Leaving Mystic, there was a short jaunt to Gimlet Creek.  The beauty of the trail hadn’t stopped and neither my enjoyment of it.  I passed through yet another old railway tunnel and an old mining camp.  Close to Gimlet Creek I came upon 4 cows blocking the trail.  They stopped me in my tracks.  There wasn’t really a way to go around them and they were just standing there like a bunch of bullies – not wanting me to pass (at least they appeared like that from my perspective).  They were eyeing me up.  I turned around to look if there was anyone behind me that could help out.  There was a woman but she looked to be between ½ and a ¼ mile behind.  I didn’t want to wait so I knew I’d have to do something.  Of course I told them to “MOOOOO-ve” .  They just stood there staring at me.  I didn’t think cows charged, but what if they did?  I inched closer and told them to “MOOOO-ve” again.  They stood there for another (endless ) minute.  Finally, without warning, two of them took off and the other ones moved off the trail.  I continued and was thankful that they weren’t “real” wildlife – apparently I’m not too comfortable with non-human animals.

David saved my butt again as I came into Gimlet Aid station.  He ran out for ½ mile and as I saw him I was close to a house along the trail with 2 large dogs.  When they heard me, they started running at me growling and barking.  Like I said, I’m not great with non-human animals (unless they are small and friendly).  David projected his voice and told them to “go away”.  They did – and I was happy.  We ran into the next aid station.    My shirt was entirely wet as the temperature had gotten a little warmer.  I was also a little salty.  I took this opportunity to put on a clean DRY shirt (which made me feel so much better).   My legs were feeling great.  Not a lot of fatigue and my mood was excellent.  
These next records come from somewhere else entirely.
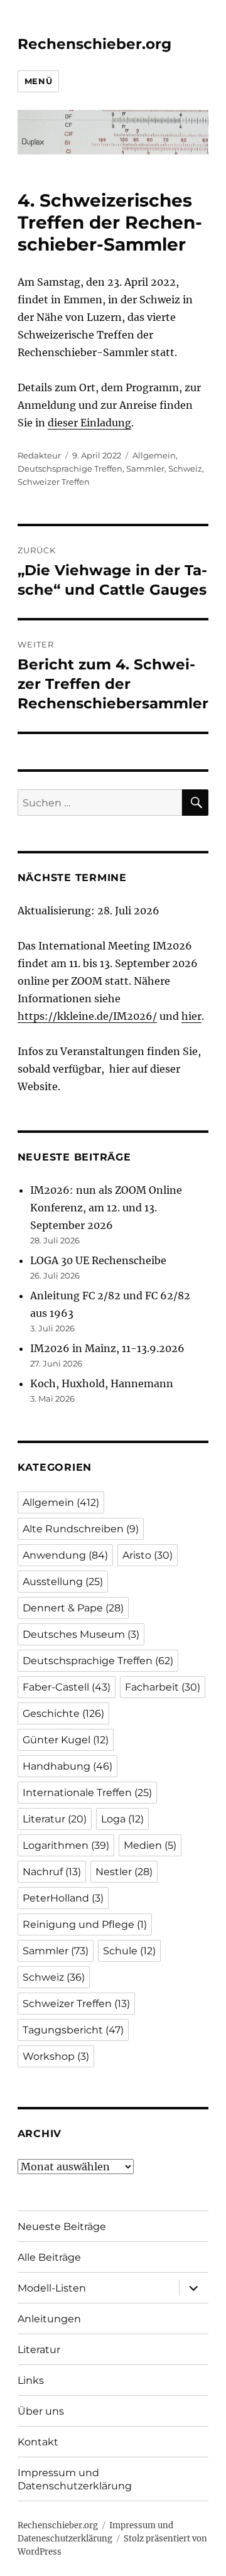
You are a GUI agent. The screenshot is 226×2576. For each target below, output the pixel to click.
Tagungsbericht (73, 2030)
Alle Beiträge (49, 2257)
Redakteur (39, 455)
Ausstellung (63, 1582)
The only issue was that my left trapezoid muscle (in my back) was feeling tight and my chest muscles were feeling tender.  Why?  Apparently training without hand-held bottles was not a smart move for me.  Even though they only weigh a little – the repetitive motion of carrying them in your hands works those muscles that I hadn’t trained.  Oh well, not much I could do now.  David thought to ask the aid station workers if they had any muscle pain relief (A5-35) – surprisingly they did.  David rubbed some on the tight spot on my back.  I could feel the heat penetrate my muscle.  While it didn’t take away the pain, the muscle felt a little less tight.  Off to Rochford!

Running to Rochford, the weather took a turn and it started to rain a bit.  The scenery was still incredible.  However  I didn’t have a raincoat with me –  I knew there was one in the car.  I would get one from David in Rochford.  Mile 37.4 aid station… but where was David?  I really needed that rain jacket!!  I wasn’t sure where he was, but I knew I couldn’t wait around.  I grabbed some food and mashed it into my mouth.  Not sure why, but I took a PB and J, put some chips in the middle of it and it tasted good.  The volunteers filled my water bottles and I was ready to go.  But I really was cold at that point.  I wondered what to do.  Then I had an idea, I asked if they had a garbage bag (which they did) and I tore a hole for my head and two for my arms.  Voila!  My rain jacket!  I asked the aid station volunteers that if they saw a bald guy in an orange car – tell him I already left.  They said “Will do! “  and I was off to Nahant – 6 miles away.


The garbage bag worked well.  It trapped heat as I ran along and I was soon almost a little too warm.  No problem – it was easy to tear some vents.  Except for my shoulder – I was doing incredibly well.  This was the most pain free ultramarathon I had ever run!  The 6 miles from Rochford to Nahant was still pretty but uphill, I passed through the 4th (and last) railway tunnel.  The trail opened up to a valley before Nahant.  Thankfully David was at Nahant when I got there.  Apparently he had gotten lost and I beat him to Rochford.  I was grateful to get my rain poncho out of the car and for some more A5-35 for my shoulder.  It would be another 6 miles until DMTM (Deadwood Mickleson Trail Marathon Aid station) and another uphill climb.